Que d’exemples on pourrait encore citer de ces deux types d’esprit, qui sont si différents ! J’ai vu des philosophes éminents qui étaient incapables de se servir de leurs yeux et de leurs mains pour le moindre exercice d’observation ; et c’était sans doute à cause de leur infirmité qu’ils répugnaient tant à l’expérimentation, et en disaient tant de mal. J’ai vu un professeur de sciences à la Sorbonne qui était si peu littéraire qu’il n’a jamais pu apprendre l’orthographe ; son cours, extrêmement savant, mais obscur et désordonné, était du temps perdu pour la jeunesse qui l’écoutait. Chacun en recueillant ses souvenirs trouvera à faire rétrospectivement des observations analogues. La distinction que nous venons de proposer se vérifie facilement ; elle paraît pleine de justesse, évidente par elle-même ; mais elle ne paraît telle que lorsqu’on la connaît déjà. Pour ma part, il y a longtemps que j’ai remarqué ces faits ; mais c’est seulement d’hier que j’en comprends l’importance et voici à quelle occasion mes yeux se sont ouverts.

C’était au cours de recherches sur la mesure de l’intelligence. Ces recherches, on s’en souvient, se font au moyen de nombreux tests ; il y en a une soixantaine. Parmi ces tests, les uns portent sur la comparaison de sensations, le jugement de sensations, la mémoire de sensations, la classification de sensations, ou l’exécution rapide et soignée de mouvements et d’actes compliqués.

D’autres tests consistent à définir des mots, à retenir des chiffres, à mettre des mots en ordre, à comprendre des passages abstraits, à critiquer des pensées absurdes. Le contraste entre ces deux groupes d’épreuves est évident ; on peut appeler les premières des épreuves d’intelligence sensorielle, et les secondes des épreuves d’intelligence verbale. J’ignorais que la différence de ces deux groupes fût très importante, et je dois même avouer qu’en préparant tous ces tests avec le Dr Simon, nous n’avions pas procédé avec l’idée directrice de séparer l’intelligence sensorielle de l’intelligence verbale. Ce furent les faits, les résultats d’expérience qui nous obligèrent à cette séparation.

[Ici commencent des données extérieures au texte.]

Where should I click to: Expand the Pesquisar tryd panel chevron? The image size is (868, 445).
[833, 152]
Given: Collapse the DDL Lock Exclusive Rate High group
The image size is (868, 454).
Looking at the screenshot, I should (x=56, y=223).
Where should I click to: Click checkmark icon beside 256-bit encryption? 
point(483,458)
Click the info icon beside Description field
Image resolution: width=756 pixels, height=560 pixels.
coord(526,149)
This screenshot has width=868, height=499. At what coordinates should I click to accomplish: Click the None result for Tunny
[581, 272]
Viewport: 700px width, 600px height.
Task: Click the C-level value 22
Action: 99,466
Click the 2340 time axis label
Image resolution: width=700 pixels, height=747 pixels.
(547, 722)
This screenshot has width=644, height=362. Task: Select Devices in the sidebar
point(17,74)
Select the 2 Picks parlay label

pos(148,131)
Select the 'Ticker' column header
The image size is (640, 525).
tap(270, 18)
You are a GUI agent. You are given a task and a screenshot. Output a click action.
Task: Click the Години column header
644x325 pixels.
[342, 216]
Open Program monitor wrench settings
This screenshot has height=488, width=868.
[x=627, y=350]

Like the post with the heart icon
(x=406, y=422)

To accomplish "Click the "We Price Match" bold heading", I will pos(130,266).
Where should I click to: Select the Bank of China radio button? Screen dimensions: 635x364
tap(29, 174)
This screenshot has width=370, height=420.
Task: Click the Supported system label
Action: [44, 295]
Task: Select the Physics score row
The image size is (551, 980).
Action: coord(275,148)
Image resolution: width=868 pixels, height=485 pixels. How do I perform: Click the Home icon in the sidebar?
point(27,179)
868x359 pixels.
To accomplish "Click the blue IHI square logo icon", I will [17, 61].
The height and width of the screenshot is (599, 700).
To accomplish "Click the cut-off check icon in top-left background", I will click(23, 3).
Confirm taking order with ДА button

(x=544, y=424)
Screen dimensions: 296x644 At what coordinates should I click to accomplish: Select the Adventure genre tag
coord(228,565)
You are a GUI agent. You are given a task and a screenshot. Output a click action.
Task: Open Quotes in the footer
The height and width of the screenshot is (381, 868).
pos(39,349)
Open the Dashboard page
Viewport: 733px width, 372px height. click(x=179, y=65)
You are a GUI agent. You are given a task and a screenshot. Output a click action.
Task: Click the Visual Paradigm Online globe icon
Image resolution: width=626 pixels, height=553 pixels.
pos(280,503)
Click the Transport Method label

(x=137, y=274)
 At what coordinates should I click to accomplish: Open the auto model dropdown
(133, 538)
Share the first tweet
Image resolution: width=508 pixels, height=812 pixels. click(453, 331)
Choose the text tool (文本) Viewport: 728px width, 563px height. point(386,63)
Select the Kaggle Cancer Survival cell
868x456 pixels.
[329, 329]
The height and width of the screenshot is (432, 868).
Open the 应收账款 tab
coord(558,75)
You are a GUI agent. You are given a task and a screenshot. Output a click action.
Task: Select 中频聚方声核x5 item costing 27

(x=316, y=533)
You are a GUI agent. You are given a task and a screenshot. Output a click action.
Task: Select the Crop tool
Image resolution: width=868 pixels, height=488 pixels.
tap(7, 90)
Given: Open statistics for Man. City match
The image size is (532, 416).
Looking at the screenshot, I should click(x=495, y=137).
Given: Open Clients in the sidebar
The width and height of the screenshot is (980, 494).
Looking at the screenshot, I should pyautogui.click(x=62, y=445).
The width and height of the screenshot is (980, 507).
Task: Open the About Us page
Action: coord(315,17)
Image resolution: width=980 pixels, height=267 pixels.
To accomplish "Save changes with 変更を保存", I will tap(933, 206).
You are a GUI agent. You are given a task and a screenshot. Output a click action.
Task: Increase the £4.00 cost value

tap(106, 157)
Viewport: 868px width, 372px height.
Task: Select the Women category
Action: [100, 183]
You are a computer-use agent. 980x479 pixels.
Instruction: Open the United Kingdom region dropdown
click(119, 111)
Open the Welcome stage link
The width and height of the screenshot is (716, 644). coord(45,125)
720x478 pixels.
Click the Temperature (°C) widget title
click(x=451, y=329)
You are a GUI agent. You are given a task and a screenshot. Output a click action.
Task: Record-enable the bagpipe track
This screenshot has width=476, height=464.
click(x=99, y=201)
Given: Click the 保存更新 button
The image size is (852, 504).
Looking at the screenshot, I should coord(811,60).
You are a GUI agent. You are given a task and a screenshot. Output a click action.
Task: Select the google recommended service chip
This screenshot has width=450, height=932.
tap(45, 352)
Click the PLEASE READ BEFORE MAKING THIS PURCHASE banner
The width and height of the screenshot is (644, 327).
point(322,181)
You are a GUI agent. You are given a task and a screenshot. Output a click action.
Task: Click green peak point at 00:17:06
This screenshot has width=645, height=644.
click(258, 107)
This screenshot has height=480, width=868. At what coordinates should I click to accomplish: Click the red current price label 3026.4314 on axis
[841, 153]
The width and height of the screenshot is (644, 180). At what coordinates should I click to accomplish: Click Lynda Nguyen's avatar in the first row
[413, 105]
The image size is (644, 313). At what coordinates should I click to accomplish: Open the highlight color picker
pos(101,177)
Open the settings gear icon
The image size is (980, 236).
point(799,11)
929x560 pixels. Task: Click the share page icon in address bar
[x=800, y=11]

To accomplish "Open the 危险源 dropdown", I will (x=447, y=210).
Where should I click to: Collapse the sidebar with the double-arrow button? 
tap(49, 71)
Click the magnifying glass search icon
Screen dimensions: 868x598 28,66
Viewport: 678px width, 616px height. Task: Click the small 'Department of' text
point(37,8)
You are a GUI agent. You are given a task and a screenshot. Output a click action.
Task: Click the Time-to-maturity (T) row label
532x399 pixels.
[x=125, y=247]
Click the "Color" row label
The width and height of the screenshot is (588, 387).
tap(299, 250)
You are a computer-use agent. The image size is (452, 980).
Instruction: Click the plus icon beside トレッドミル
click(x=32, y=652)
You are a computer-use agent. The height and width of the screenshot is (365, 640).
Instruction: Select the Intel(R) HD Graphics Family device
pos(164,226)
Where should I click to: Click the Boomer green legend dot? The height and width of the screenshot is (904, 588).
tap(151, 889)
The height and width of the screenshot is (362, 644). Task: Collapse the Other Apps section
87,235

En effet, tout au début des expériences, nous fûmes étonnés de voir que pour tout ce qui concernait l’intelligence sensorielle un enfant est aussi habile qu’un adulte. Montrez à un enfant de sept ans par exemple deux boîtes dont les poids diffèrent à peine, dont l’une pèse 14 grammes et l’autre 15 grammes ; ou bien, montrez-lui deux lignes dont l’une a 10 centimètres et l’autre 5 millimètres de plus. Demandez-lui de désigner la ligne la plus longue, la boite la plus lourde. Répétez l’épreuve une vingtaine de fois, avec des boîtes et des lignes différentes, afin d’éviter les erreurs de hasard ; essayez surtout, c’est l’essentiel, de bien fixer l’attention de l’enfant, car il est d’ordinaire plus distrait qu’un adulte. Si vous arrivez à conjurer toutes ces erreurs, vous serez frappé de constater en faisant le calcul des bonnes et des mauvaises réponses, que la faculté de perception et de comparaison chez cet enfant n’est pas inférieure à celle d’un adulte. Ce n’est qu’un exemple. Il pourrait être diversifié à l’infini, car il suffit que l’expérience porte sur des sensations et ne nécessite point une élaboration intellectuelle pour que l’enfant égale l’adulte. Il y a plus. Ce n’est pas seulement un enfant normal qui montre cette habileté vraiment extraordinaire de perception sensorielle, c’est le débile, c’est même l’imbécile d’hospice. Tout dernièrement, je voyais dans le service du Dr Simon des imbéciles de trente ans, auxquels on n’a jamais pu apprendre à lire et à écrire, parce qu’ils ne sont pas assez intelligents pour cela ; ces imbéciles arrivaient cependant à comparer des poids et des lignes avec la même sûreté, la même finesse que le Dr Simon et que moi. L’intelligence sensorielle forme donc bien une intelligence à part, voisine de l’animal, et qui ne se développe pas parallèlement avec l’intelligence verbale.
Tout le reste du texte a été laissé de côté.